Start at the top of the records and, please, print each line exactly through the line that contains "Given: Toggle underline formatting in editor", leaving out all pictures.
** RECORDS SUPPLIED follows **
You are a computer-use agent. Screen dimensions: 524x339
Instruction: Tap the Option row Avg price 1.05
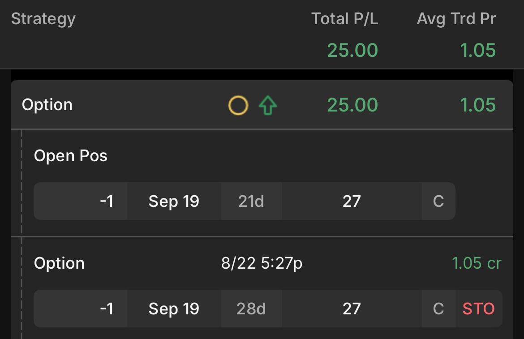pos(478,105)
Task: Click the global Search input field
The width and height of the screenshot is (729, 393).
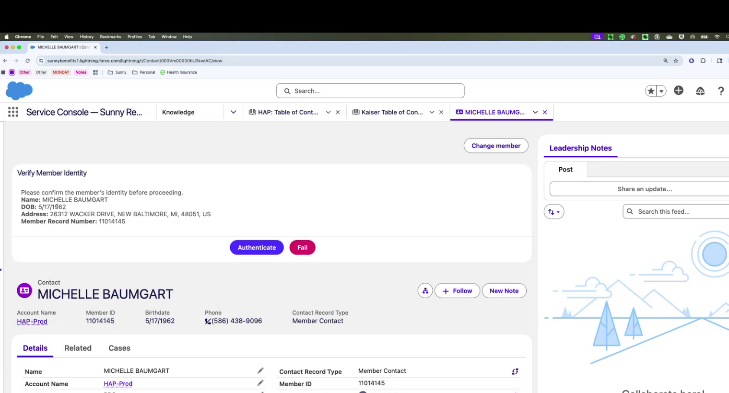Action: (370, 91)
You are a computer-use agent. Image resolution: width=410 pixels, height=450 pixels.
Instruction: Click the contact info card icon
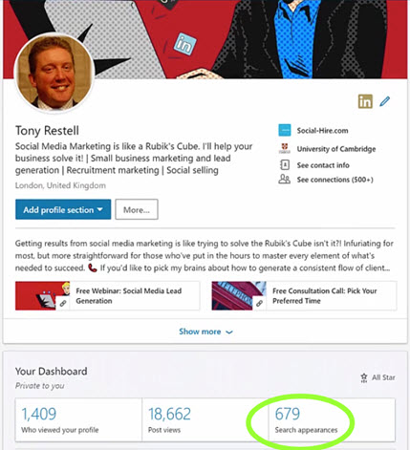tap(285, 165)
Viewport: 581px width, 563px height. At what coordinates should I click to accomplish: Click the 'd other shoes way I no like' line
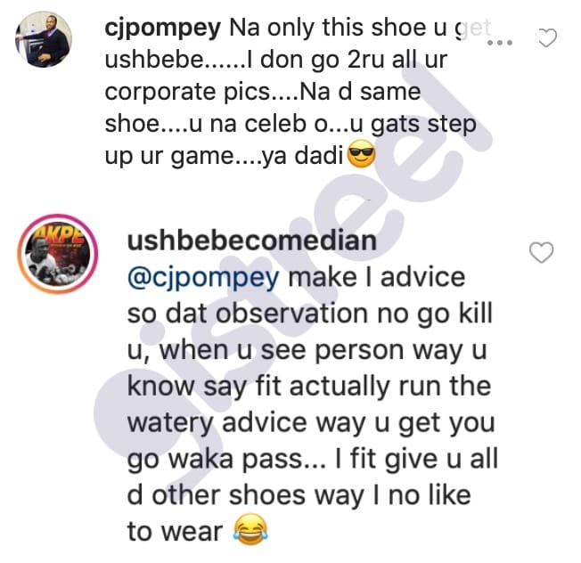point(299,495)
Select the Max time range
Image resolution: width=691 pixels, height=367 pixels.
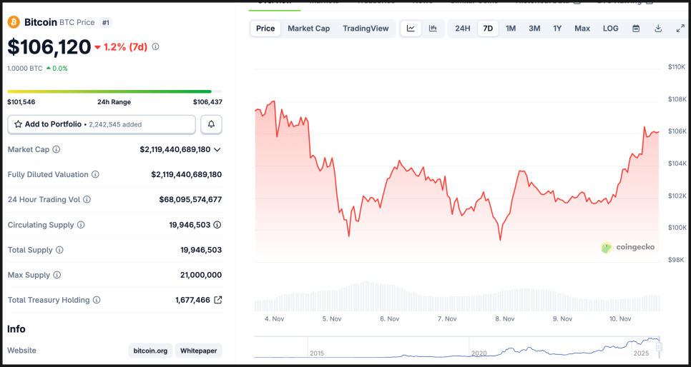(x=582, y=29)
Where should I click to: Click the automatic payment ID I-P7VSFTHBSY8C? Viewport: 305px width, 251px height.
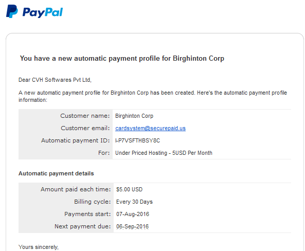(x=137, y=140)
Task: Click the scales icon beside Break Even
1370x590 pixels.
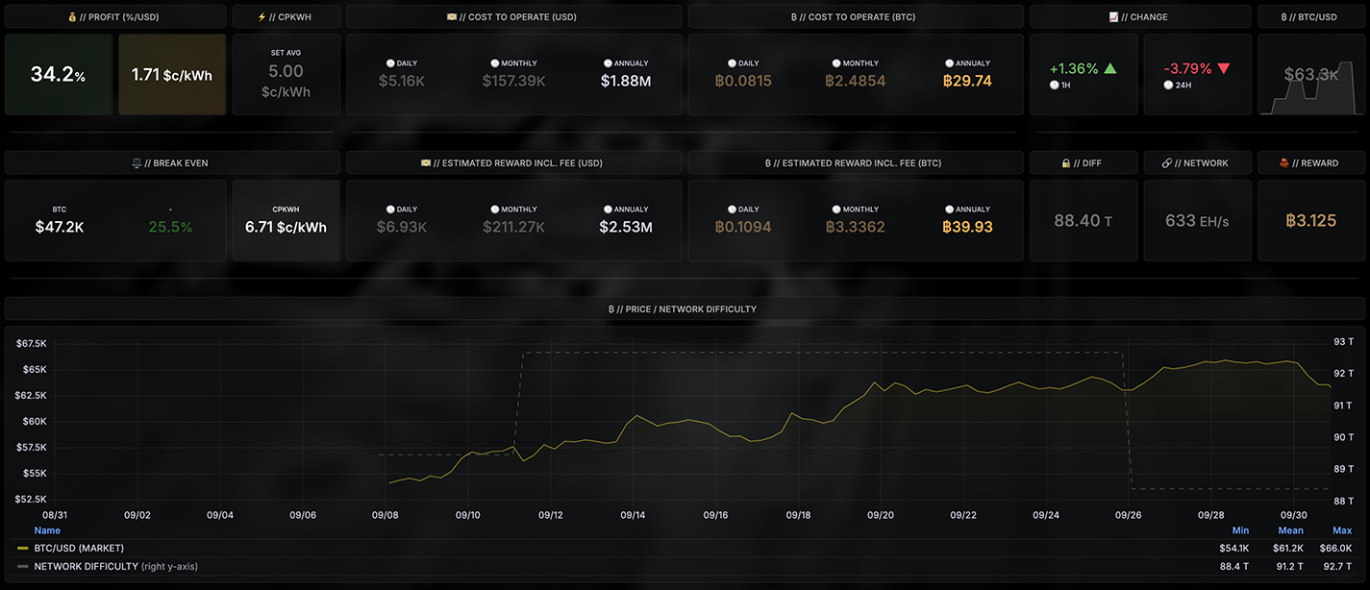Action: (137, 163)
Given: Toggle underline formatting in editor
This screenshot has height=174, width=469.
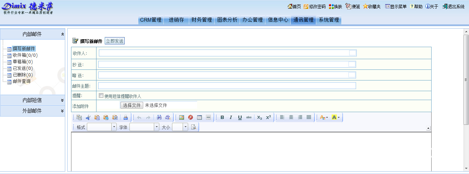Looking at the screenshot, I should click(240, 117).
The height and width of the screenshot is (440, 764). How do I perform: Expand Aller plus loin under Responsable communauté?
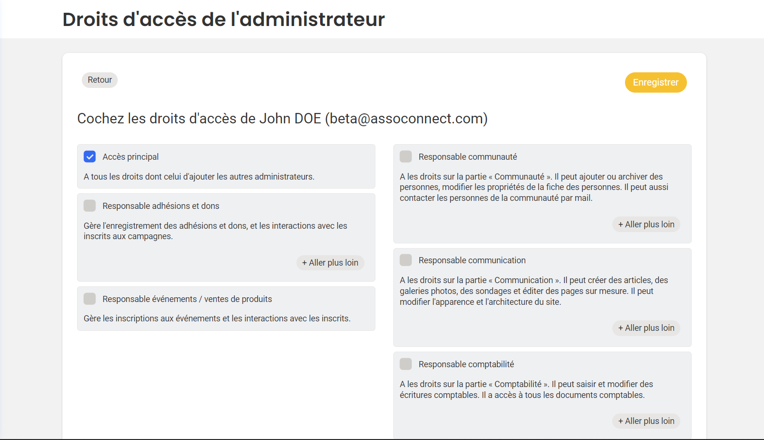646,224
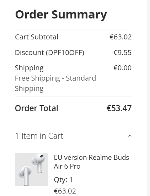150x196 pixels.
Task: Click the Order Total label
Action: (x=37, y=108)
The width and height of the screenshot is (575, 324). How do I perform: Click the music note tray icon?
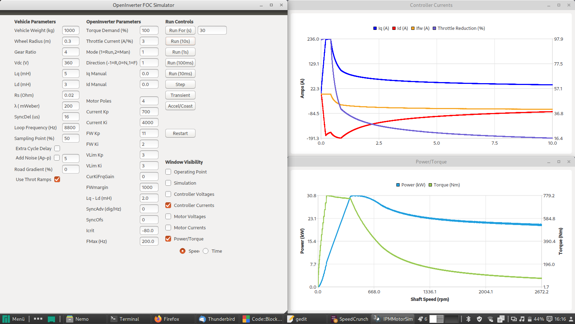522,319
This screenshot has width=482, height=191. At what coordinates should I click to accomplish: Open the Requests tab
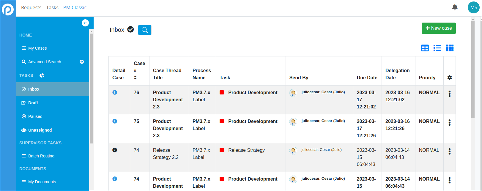coord(31,7)
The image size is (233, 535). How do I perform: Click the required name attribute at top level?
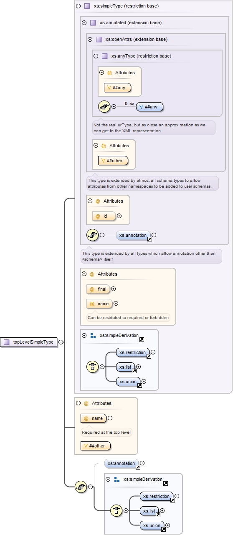tap(94, 418)
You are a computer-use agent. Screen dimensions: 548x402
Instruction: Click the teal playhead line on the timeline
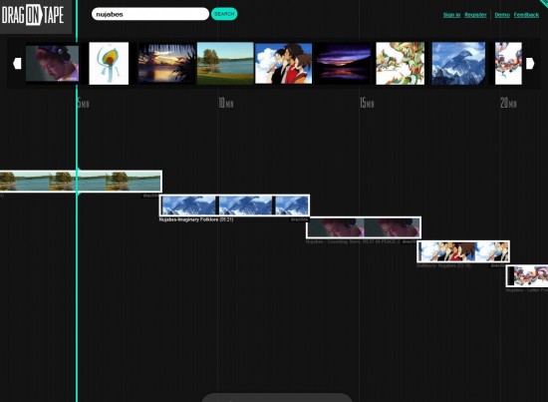77,245
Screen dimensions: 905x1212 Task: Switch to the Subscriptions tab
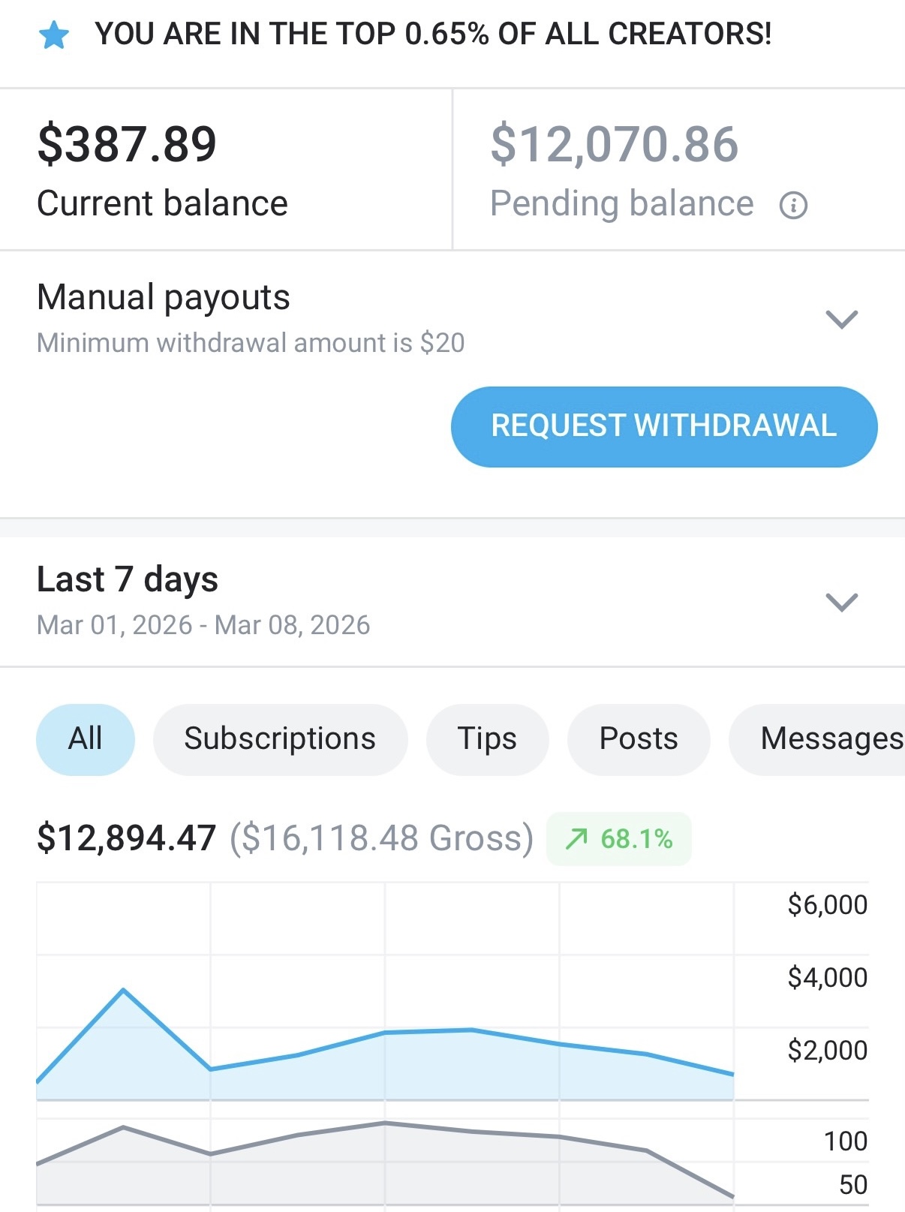point(280,739)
** End of RECORDS SUPPLIED **
_EXERCISE RESPONSE:_
You are a computer-use agent. Screen dimensions: 524x339
Instruction: Tap the Option row Avg price 1.05
pos(478,105)
Task: Click the global Search input field
The width and height of the screenshot is (729, 393).
Action: (370, 91)
You are a computer-use agent. Image resolution: width=410 pixels, height=450 pixels.
Instruction: Click the contact info card icon
tap(285, 165)
Viewport: 581px width, 563px height. At what coordinates should I click to accomplish: Click the 'd other shoes way I no like' line
point(299,495)
Select the Max time range
Image resolution: width=691 pixels, height=367 pixels.
(x=582, y=29)
Where should I click to: Click the automatic payment ID I-P7VSFTHBSY8C? Viewport: 305px width, 251px height.
(x=137, y=140)
Task: Click the scales icon beside Break Even
1370x590 pixels.
Action: (137, 163)
Given: Toggle underline formatting in editor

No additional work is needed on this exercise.